As I write this I am looking at a most beautiful view. Through four long casement windows fixed with opened blinds, I am watching fat snowflakes descend straight down with a pretty, almost stage-effected uniformity. The branches of the decorative pear tree are long and low and covered with white. They convey a sense of solitude, but not loneliness; the vertical branches look like prayerful arms raised up in supplication. Everything is brown and white, with just a touch of green peeking through at the hedges, and it all reminds me of a Japanese print—almond trees in snow, bamboo in winter; there is that sense of peace, isolation, perfection. This is a snow that invites you to wrap a blanket about yourself and sit by the window with a good book and a cup of hot, sweet tea.
It is unspeakably gorgeous, and it makes me feel grateful to be alive; to have working senses that can see the beauty, smell the crisp air, feel the softness of my wrap, hear the silence, and taste the tea. The heavens are telling the glory of God, and all creation is hushed with a shivery joy.
I love the quiet the snow brings. In the cities, four inches of snow can effectively sound-proof the hoof-and-horn bustle, at least until the plows come. In the suburbs it is more than sound-proofing. It is as though God has put his finger to the lips of a quivering world and whispered, "ssshhhhhhhh . . . "
I love it. I could never live in a place without winter, even if it is a short season.

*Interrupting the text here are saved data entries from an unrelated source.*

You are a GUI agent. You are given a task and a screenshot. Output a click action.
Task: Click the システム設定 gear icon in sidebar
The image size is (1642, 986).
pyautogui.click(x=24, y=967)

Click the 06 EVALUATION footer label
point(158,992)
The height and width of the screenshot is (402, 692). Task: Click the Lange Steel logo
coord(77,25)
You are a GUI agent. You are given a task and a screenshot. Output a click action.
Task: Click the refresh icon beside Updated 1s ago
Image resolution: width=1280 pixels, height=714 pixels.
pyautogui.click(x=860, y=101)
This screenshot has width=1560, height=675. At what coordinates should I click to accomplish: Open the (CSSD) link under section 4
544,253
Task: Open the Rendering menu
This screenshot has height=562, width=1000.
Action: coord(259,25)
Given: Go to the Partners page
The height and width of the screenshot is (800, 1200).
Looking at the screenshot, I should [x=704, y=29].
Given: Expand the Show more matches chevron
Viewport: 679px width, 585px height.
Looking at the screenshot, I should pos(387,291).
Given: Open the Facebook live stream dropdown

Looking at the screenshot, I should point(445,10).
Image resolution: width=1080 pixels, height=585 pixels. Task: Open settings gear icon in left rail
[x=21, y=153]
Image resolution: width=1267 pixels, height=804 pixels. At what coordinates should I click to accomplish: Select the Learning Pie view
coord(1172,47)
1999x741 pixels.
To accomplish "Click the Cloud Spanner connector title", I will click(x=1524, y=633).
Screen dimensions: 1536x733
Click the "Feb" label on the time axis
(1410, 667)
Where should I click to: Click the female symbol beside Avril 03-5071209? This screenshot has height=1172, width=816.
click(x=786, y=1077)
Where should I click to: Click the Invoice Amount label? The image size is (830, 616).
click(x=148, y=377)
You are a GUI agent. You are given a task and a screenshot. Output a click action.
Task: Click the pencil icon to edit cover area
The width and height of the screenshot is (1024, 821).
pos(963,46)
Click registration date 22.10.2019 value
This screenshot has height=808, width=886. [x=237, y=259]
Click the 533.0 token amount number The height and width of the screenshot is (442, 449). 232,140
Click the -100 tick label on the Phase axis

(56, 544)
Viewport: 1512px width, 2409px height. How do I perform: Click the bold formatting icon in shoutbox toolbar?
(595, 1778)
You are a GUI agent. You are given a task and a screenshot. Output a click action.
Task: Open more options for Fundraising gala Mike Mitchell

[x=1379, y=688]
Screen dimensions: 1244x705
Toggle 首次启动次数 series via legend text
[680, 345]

So, in the midst of all of this peacefulness, all this wonder, it seems strange that my heart is filled with a longing for something else: I am desperate to watch baseball.
Even as I extol and enjoy this silence, I am already ants-in-the-pants to hear the crack of a bat, the whiff of a ball into a glove. In counterpoint to this clean, cold air, I want to smell salty hotdogs and warm beer. I want to feel the sun on my face as a crowd alternately calls out derision or roars its approval. I want to hear the snap of banners blowing in the breeze, and an umpire calling out the count. I want to watch Derek Jeter round third and blow a gum bubble as he pours it on toward home. I want to watch a little kid with a big helmet and a bigger glove eat peanuts and throw the shells on the ground in perfect, allowed-to-be-messy contentment. I want to stand up in the 7th inning and " root, root, root for the hoooome team," and then duck when a foul ball flies into the stands 100 feet away from where I am sitting. I want to participate in a wave. I want to hold up my hand-painted signs with my family and babble at the camera like happy baboons when it spots us.
I want winter, finally, to end. Wandering about in my heavy wool socks, I need it to be time for sandals and ice tea; time to walk into any place of business and hear a game being broadcast—it doesn't matter what team, on the radio every game sounds the same: talk, count, crack, whiff, cheer.
It's baseball! I hear the game and my stomach settles down and something like joy spreads deep. It's baseball, the longest season of the year; the season that lasts and lasts and always leaves me feeling, when it's finally over, as though it is gone too soon.
The snow is gorgeous. It is pristine and white and comforting and in our backyard there is nothing to spoil it or sludge it up.
But ohhhh . . . how I am ready to see the boys of summer, and to see some blue pinstripes on a background of white, with a big smear of dust all over the front—or the backside—which can only come from someone playing the game all-out.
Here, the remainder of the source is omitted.